EXERCISE - From the essay below on investing and the CFA, print everything from "I am often asked" down to "to financial derivatives.", word for word.

“I’d rather be vaguely right than precisely wrong.” That’s my favorite quote from British economist John Maynard Keynes; it took me a long time to truly appreciate its importance. Math and physics are rooted in equations that spit out precise answers; vagueness there is dangerous — for the right reasons. That is why they are called exact sciences. Investing, despite being taught as an almost exact science, is far from it. It is a craft that falls somewhere between art and science.
A few months ago, while analyzing a company, I asked an executive of a Fortune 500 company what his company’s cost of capital was. The answer I got was, “Well, the beta of our stock is 0.6, and our cost of debt is 3.25 percent, so the cost of capital is 6.35 percent.” Warren Buffett was asked about Berkshire Hathaway’s cost of capital at his recent annual meeting. The Berkshire CEO’s answer was vague — “It is what can be produced by our second-best idea” — but it was right.
I am often asked by students if I recommend studying for the Chartered Financial Analyst designation. In the past I always responded with an unequivocal yes. There were many reasons for that: The CFA charter is like getting a master’s degree in finance and investing at a fraction of the cost, and it is valued just as much. Employers like it because it is standardized, and they know what you had to learn. The CFA covers a lot of material, from ethics to financial derivatives.
Lately, however, I have found myself qualifying my yes answer. If you are looking to do the CFA for self-education, I wouldn’t bother. The reason for that is simple: The CFA curriculum spends too much time on Modern Portfolio Theory (MPT). That is the nonsensical set of formulas used by the Fortune 500 executive to compute his company’s cost of capital. (I have to qualify this: I finished my CFA in 2000. Maybe the CFA curriculum has changed since then.)

DATA -
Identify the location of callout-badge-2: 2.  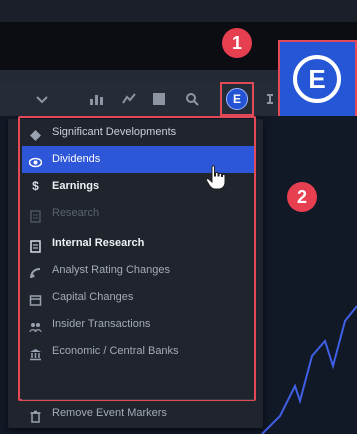
(302, 197).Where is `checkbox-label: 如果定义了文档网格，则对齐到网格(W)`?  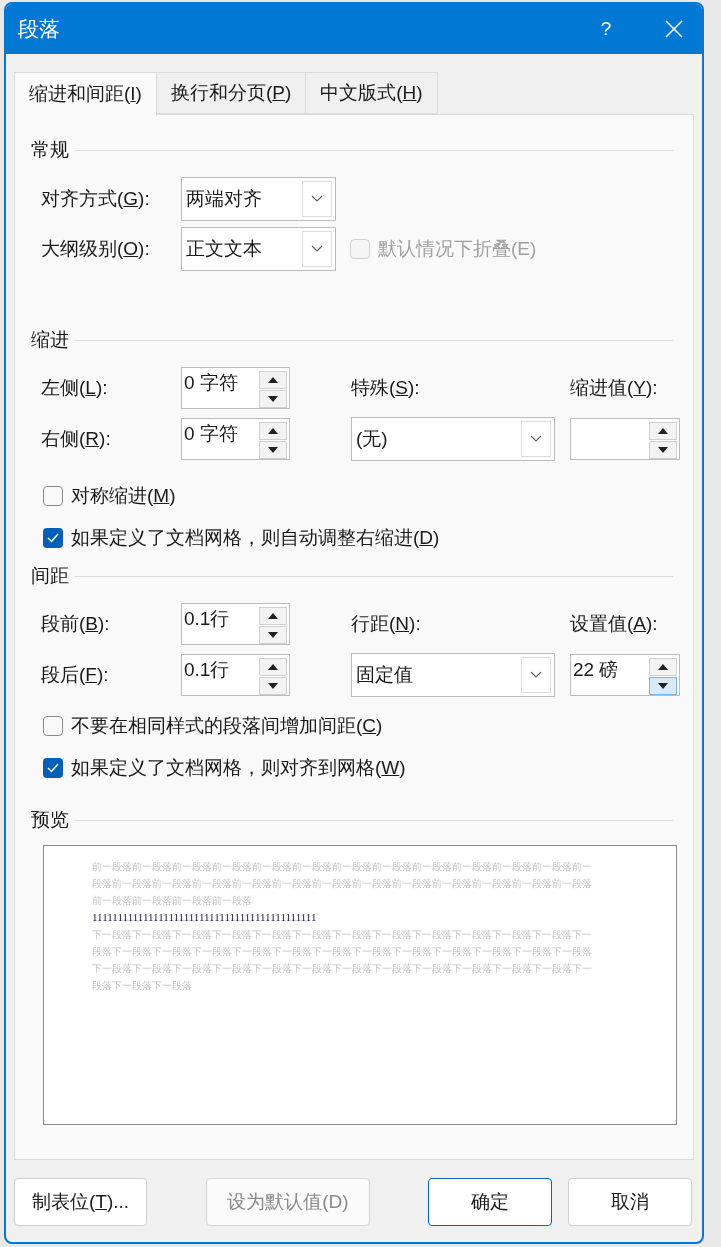 checkbox-label: 如果定义了文档网格，则对齐到网格(W) is located at coordinates (238, 768).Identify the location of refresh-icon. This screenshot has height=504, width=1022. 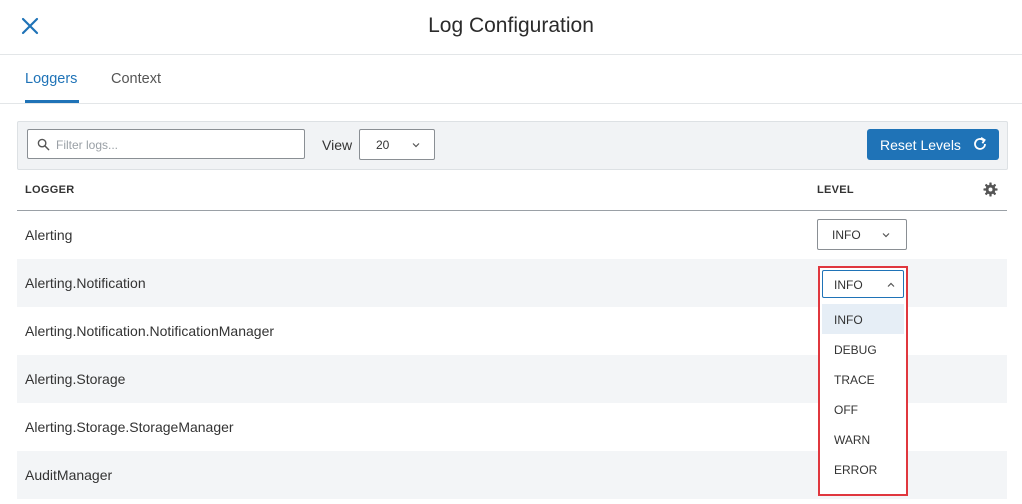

TASK ANSWER -
I am often asked by students if I recommend studying for the Chartered Financial Analyst designation. In the past I always responded with an unequivocal yes. There were many reasons for that: The CFA charter is like getting a master’s degree in finance and investing at a fraction of the cost, and it is valued just as much. Employers like it because it is standardized, and they know what you had to learn. The CFA covers a lot of material, from ethics to financial derivatives.